CPASs ensure dignified living conditions by providing social assistance to residents within a municipality who lack sufficient resources to meet their basic needs.

What is a CPAS?

Every Belgian municipality has a CPAS. This service helps people who do not have sufficient resources to live with dignity. After all, every person must be able to eat, clothe and house himself and have access to healthcare.

Those who have insufficient means to pay for these basic needs and cannot receive other social benefits can ask the CPAS for help. This guarantees every citizen, under certain conditions, the right to a minimum living wage.

Support is granted objectively and fairly to anyone in need who lives in the municipality to which the CPAS is linked, regardless of his/her beliefs or private life.

Most CPASs also run rest homes for people with an illness who can no longer live at home, and rest and care homes for elderly people who need daily care and assistance.

The help provided by the CPAS can take different forms, depending on the centre in question:

  • financial assistance: integration income, advances, premiums, help with utility bills ...

> Using the information
(a) Write out the passage on CPASs between "What is a CPAS?" and "or private life.", inclusive.
(b) Extend the passage on CPASs, picking up right after its last line.

> Data excerpts
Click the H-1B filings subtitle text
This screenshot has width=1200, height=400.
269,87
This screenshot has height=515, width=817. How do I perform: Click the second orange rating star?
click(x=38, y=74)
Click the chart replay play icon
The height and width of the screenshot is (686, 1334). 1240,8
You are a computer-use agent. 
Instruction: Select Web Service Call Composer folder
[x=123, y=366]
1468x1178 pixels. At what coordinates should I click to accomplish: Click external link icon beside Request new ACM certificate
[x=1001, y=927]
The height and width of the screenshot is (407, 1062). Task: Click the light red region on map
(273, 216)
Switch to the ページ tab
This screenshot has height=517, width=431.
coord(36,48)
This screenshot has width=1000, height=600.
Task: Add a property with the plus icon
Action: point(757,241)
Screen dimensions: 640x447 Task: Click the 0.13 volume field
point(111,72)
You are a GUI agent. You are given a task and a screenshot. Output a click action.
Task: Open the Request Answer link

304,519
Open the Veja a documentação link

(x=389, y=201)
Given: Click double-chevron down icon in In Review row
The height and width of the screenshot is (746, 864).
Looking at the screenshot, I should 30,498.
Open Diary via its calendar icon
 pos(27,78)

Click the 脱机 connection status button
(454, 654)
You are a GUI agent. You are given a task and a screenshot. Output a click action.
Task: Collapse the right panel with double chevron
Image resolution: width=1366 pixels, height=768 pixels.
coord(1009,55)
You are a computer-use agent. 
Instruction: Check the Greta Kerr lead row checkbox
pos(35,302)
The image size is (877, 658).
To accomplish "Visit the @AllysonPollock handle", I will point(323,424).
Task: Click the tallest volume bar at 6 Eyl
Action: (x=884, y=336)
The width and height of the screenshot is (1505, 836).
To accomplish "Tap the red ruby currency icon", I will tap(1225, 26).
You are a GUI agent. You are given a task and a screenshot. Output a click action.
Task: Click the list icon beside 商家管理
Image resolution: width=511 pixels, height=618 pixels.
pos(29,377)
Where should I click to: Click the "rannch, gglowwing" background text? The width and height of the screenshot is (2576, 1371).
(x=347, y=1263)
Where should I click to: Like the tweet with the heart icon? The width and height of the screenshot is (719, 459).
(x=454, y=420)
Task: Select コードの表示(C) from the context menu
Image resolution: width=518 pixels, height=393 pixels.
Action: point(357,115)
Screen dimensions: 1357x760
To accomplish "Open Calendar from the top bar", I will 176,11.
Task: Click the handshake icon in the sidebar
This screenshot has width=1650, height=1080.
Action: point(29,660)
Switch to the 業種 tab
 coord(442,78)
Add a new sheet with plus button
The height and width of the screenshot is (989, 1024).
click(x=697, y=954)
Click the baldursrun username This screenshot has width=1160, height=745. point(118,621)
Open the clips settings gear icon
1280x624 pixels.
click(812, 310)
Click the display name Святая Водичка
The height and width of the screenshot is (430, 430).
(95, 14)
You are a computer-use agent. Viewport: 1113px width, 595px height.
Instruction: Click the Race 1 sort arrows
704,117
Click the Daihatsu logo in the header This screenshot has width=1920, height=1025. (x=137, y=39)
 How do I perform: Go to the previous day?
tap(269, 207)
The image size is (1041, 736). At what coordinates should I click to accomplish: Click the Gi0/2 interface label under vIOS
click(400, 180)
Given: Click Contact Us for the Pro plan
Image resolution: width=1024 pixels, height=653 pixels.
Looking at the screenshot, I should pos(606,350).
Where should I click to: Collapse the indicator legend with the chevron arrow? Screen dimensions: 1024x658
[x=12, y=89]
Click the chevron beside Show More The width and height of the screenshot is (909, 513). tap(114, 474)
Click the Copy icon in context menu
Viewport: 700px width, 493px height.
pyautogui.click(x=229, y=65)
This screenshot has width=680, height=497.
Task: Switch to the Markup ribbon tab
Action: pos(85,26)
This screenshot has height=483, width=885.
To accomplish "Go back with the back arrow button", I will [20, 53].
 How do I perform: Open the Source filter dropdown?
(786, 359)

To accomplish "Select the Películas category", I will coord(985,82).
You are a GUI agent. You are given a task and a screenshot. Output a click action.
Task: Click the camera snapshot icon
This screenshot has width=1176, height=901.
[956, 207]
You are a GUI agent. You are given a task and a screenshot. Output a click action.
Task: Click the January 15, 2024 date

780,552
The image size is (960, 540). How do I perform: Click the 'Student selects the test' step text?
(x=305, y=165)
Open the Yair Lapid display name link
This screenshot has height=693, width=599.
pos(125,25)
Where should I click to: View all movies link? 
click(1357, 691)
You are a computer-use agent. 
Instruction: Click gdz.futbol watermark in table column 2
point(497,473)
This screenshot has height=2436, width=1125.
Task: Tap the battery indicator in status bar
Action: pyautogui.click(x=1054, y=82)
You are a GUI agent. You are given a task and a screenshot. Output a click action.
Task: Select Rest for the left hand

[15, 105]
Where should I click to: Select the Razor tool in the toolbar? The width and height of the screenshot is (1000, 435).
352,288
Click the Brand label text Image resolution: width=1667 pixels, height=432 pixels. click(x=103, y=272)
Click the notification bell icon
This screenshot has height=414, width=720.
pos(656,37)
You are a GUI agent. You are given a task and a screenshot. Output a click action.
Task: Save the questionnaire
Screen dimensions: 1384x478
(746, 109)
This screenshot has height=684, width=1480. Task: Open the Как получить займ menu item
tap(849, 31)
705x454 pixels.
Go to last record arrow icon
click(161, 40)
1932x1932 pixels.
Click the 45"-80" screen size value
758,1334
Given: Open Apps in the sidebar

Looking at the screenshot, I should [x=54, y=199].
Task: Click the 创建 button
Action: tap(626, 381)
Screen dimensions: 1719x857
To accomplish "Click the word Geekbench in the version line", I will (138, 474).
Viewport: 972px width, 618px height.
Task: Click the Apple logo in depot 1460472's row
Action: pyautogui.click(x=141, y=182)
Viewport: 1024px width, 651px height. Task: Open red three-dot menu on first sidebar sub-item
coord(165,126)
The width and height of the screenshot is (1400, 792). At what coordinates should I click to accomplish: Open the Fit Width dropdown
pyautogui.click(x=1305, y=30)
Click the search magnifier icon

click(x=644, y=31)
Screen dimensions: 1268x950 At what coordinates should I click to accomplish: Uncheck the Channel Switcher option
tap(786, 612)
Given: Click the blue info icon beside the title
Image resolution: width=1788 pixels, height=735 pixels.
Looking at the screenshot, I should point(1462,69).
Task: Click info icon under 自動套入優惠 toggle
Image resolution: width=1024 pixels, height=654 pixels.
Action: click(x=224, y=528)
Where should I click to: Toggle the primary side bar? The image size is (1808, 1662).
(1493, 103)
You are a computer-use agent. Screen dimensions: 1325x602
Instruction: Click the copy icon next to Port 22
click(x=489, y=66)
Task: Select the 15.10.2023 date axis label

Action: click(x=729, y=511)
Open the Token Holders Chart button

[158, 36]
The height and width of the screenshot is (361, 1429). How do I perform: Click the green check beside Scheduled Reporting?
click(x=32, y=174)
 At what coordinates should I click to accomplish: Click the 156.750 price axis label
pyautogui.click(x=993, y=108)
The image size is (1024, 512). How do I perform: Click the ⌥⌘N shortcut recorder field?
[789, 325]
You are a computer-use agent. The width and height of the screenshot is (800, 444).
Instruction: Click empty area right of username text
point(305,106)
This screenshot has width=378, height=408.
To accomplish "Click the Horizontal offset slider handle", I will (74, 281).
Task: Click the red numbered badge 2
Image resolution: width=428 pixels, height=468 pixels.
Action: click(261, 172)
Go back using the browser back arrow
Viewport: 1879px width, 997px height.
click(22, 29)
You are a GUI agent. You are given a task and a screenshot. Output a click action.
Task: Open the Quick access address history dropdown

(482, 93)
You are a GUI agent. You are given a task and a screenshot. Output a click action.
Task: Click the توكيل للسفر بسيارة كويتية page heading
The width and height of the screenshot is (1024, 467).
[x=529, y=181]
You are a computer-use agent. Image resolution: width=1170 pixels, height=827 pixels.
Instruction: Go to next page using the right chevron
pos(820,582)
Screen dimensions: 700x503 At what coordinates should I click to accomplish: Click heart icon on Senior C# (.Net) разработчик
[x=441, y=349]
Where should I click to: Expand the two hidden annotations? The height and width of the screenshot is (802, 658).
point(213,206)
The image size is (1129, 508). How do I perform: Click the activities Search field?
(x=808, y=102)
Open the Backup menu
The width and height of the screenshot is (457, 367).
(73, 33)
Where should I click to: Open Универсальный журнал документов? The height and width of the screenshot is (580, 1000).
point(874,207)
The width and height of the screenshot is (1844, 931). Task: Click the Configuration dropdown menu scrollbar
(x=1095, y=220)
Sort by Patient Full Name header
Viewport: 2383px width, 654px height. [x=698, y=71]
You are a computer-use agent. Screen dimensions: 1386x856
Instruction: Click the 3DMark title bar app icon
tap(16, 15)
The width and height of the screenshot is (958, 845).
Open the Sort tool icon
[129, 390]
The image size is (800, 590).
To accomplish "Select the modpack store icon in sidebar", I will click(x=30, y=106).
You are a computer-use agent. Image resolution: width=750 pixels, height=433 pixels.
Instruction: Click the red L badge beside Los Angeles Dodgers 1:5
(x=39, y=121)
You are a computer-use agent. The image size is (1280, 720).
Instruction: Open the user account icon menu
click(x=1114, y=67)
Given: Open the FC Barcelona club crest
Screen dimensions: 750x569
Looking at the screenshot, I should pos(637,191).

> Responses for each task
(a)
What is a CPAS?

Every Belgian municipality has a CPAS. This service helps people who do not have sufficient resources to live with dignity. After all, every person must be able to eat, clothe and house himself and have access to healthcare.

Those who have insufficient means to pay for these basic needs and cannot receive other social benefits can ask the CPAS for help. This guarantees every citizen, under certain conditions, the right to a minimum living wage.

Support is granted objectively and fairly to anyone in need who lives in the municipality to which the CPAS is linked, regardless of his/her beliefs or private life.

(b)
  • assistance in kind: meals, clothing, public transport ... 
  • medical assistance: reimbursement of medical and pharmaceutical costs, emergency medical assistance ... 
  • socio-professional assistance: assistance in finding training or work, social shops ... 
  • family assistance: home care services, shelters, child care, domestic help, ... 
  • legal assistance: debt mediation ... 

Conditions for obtaining assistance

Anyone wishing to receive help from the CPAS must submit an application. A social worker examines it and draws up a report for the Special Committee for Social Services (BCSD). The CPAS makes a decision and notifies the applicant. Those who disagree with this decision can challenge it before the court of labour.